Friday, May 15, 2009

What if Humans Are the Art Supplies?

At a creativity retreat, one can expect any number of metaphors using art supplies. It wouldn't surprise me if some people get annoyed with these constant comparisons. Some people want to dive right in and start creating, and not think about deeper issues, like what it all means--although if you're not interested in existential and theological issues, I'm not sure why you'd come to a retreat at a church camp. I'm a poet, so I love any exercises that could lead to interesting poems.

Yesterday, I talked about the idea of God as art materials. But today, I'd like to think about what it means if humans are the art materials.

I love the idea of clay being happy with its clay nature. It doesn't spend the day wishing it was steel. It knows what it can do, and it rests secure in its earthen self.

I, on the other hand, am not good at being happy with my essential nature. I'm always trying to improve myself. I always have a plan to do more reading, more writing, more praying, more yoga, and more exercise. I'm always looking for a way to eat better and to lose weight. I spend much time wondering if I'm doing what God put me on earth to do.

But what if I don't need to improve? What if I'm exactly what I'm meant to be?
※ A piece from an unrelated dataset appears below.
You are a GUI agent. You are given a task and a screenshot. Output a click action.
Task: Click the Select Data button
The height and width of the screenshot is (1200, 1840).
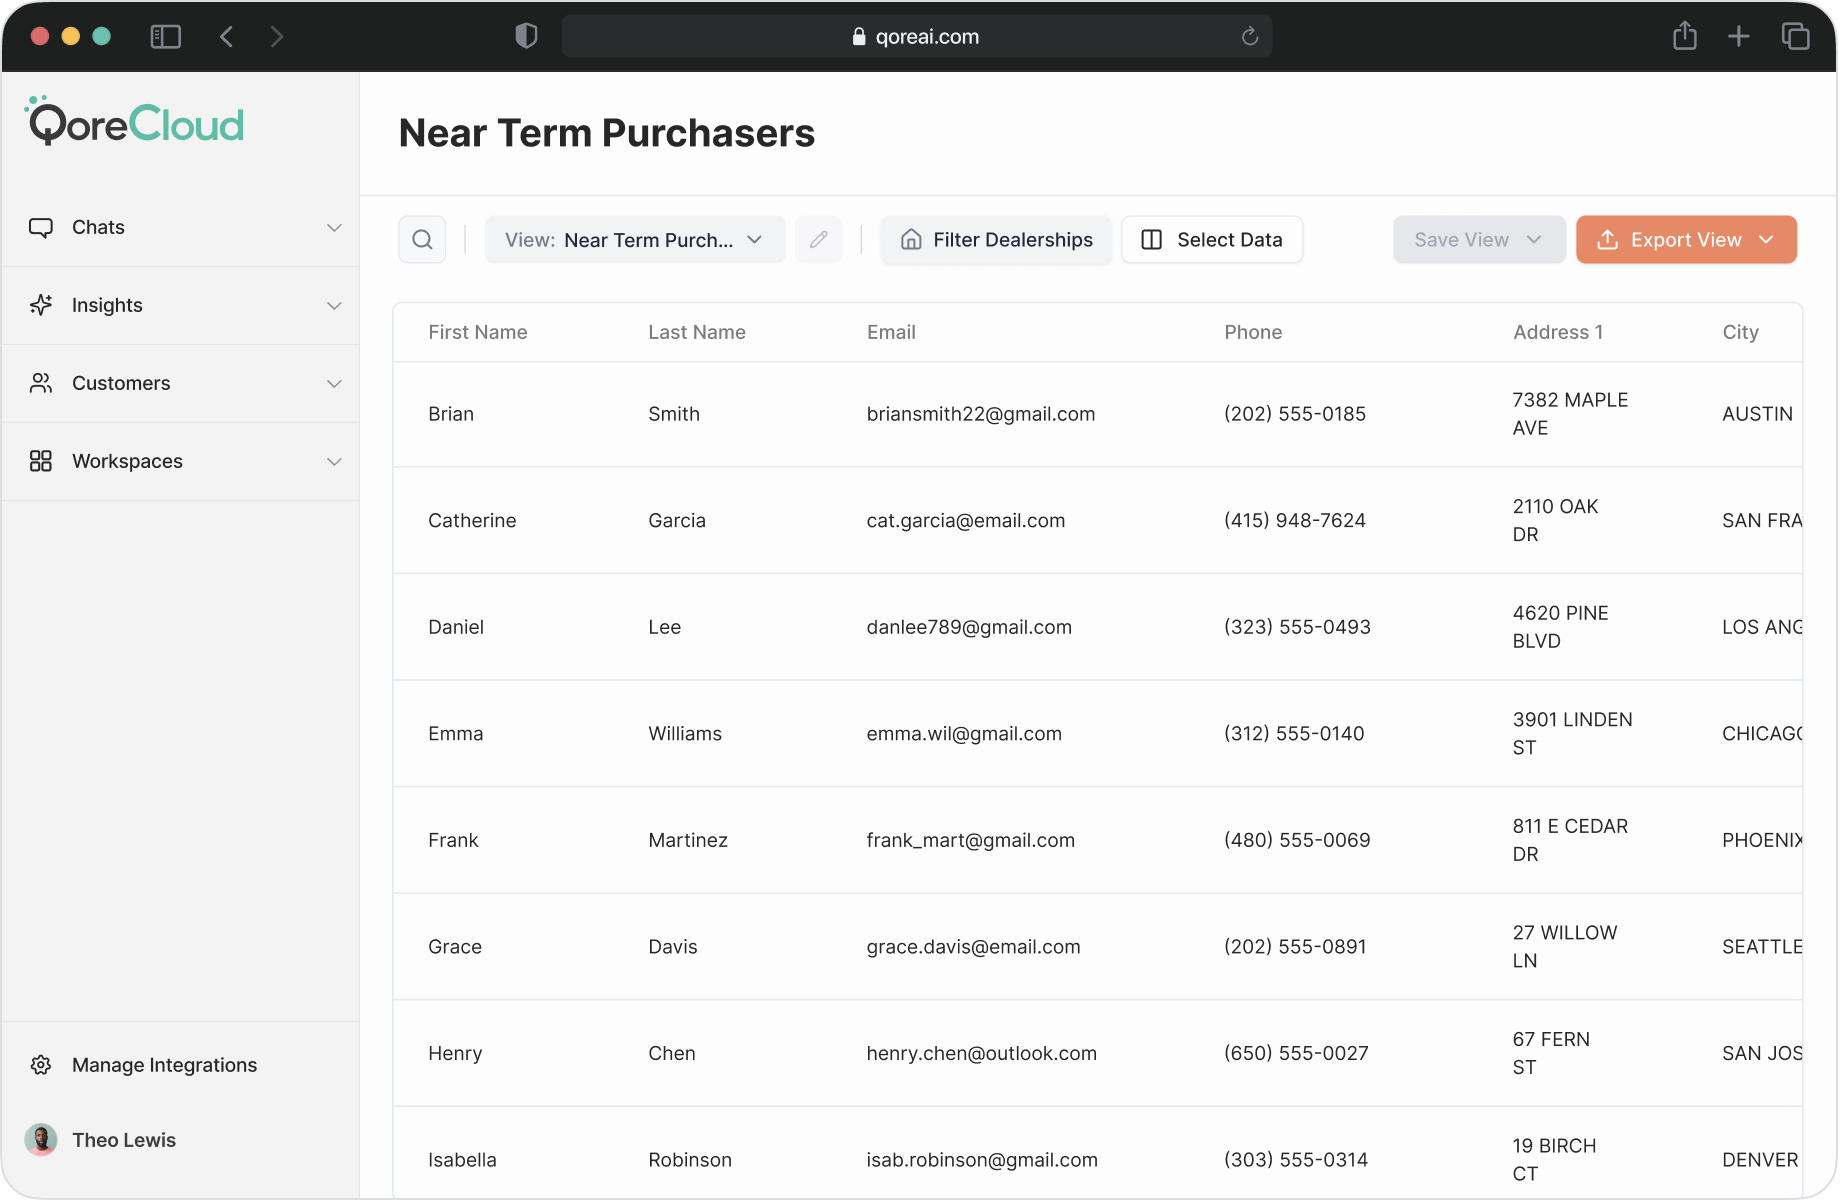[x=1212, y=240]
What if God put me here, knowing exactly what God was doing?

We are the art materials! God put as here as part of the plan for the redemption of creation, that redemption that's already taken place, but isn't complete yet.

If we are the art materials, God wants us to be ourselves. God NEEDS us to be ourselves.

Think about it this way: some of us are clay, some of us are fabric, some of us are paint, and some of us are metals.

If we all decided we needed to be blue paint, and we spent all our time and energy trying to be blue paint, we would deny the world, and God, the creator, all sorts of wonderful possibilities.

God would keep working with us, of course. God isn't going to dump us all in the trash, saying, "I hate all this blue paint!" If we all decide to be blue paint, God will have a blue period.

But how much more glorious a world we'd have, if God had full access to all the art supplies: if we'd all decide to be just what we were meant to be and quit trying to be something else.

The world will spend lots of time trying to convince us all to squeeze into very narrow molds. God needs us to be something else. And the Good News is that God needs us to be exactly who we are.

(thanks to Pastor Mary Canniff-Kuhn, who suggested all these possible interpretations and implications at Lutheridge during the 2009 Create in Me retreat).